学习目标:

  1. 了解字体反爬原理
  2. 熟悉字体解析过程
  3. 熟悉坐标字体绘图

一、字体加密原理

简而言之,前端技术可以通过特定手段实现页面内容对正常用户可见,但通过爬虫抓取时无法获取有效数据。

在 CSS3 之前,网页开发者只能依赖用户本地已安装的字体。如今,借助 @font-face 规则,开发者可以将自定义字体文件部署在服务器上,并通过 CSS 引入。当用户通过浏览器访问页面时,字体文件会被自动下载到本地并使用,从而实现更一致的排版效果。

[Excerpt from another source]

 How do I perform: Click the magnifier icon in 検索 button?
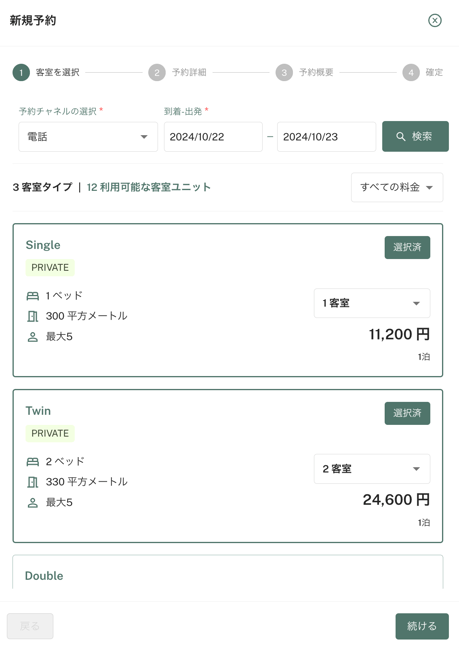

值得注意的是,即便使用 Selenium 这类自动化工具,也可能无法正确提取经过前端干扰处理的内容。

二、字体文件处理方式

1.字体加密特点

2.定位字体位置

  • 字体加密会有个映射的字体文件
  • 可以在元素面板搜索 @font-face 会通过这个标签指定字体文件,可以直接在页面上搜索,找到它字体的网址

  • 可以直接把字体文件下载下来,文件一般需要自己修改后缀(网页的字体后缀一般选用woff)
    1. TTF:Windows 操作系统的标准字体格式,也被 macOS 用作系统字体之一。
    2. OTF:开放的字体格式,支持 Unicode 字符集,跨平台兼容性强。
    3. FON:Windows 95 及更早版本采用的字体格式。
    4. TTC:字体集合文件,可包含多个字体,支持批量安装。
    5. SHX:CAD 系统中常用的字体格式,符合 CAD 文字规范,不支持中文等亚洲语言。
    6. EOT:早期用于网页嵌入的字体格式,现已逐渐被淘汰。
    7. WOFF:主流的网页字体格式,也可转换为 TTF 供桌面应用程序使用。
  • 查看字体文件

3.找文件与网页对应的关系

三、python处理字体

1.工具库

pip install fontTools 

2.字体读取

from fontTools.ttLib import TTFont
# 加载字体文件
font=TTFont('file.woff')
# 转为xml文件:可以用来查看字体的字形轮廓、字符映射、元数据等字体相关的信息
font.saveXML('file.xml')

3.字体读取

from fontTools.ttLib import TTFont
# 加载字体文件
font=TTFont('file.woff')
kv=font.keys()
print(kv)

字体文件不仅包含字形数据和点信息,还包括字符到字形映射、字体标题、命名和水平指标等,这些信息存放在对应的表中:

作用
cmap 字符到字形映射
glyf 字形数据
head 字体标题
hhea 水平标题
hmtx 水平指标
loca 索引到位置
maxp 最大限度的
name 命名
post 后记

4.获取请求到的字体code和name的对应关系

code_name_map=font_aa.getBestCmap()

5.获取字体坐标信息

font_aa=TTFont('file.woff')
# 获取请求到的字体形状
glyf=font_aa['glyf']
# font['glyf'][字体编码].coordinates
font_aa['glyf']['uni4E94'].coordinates

四、项目实战

案例一:

1.采集目标

项目目标: 采集猫眼电影(https://piaofang.maoyan.com/dashboard/movie)的实时票房数据。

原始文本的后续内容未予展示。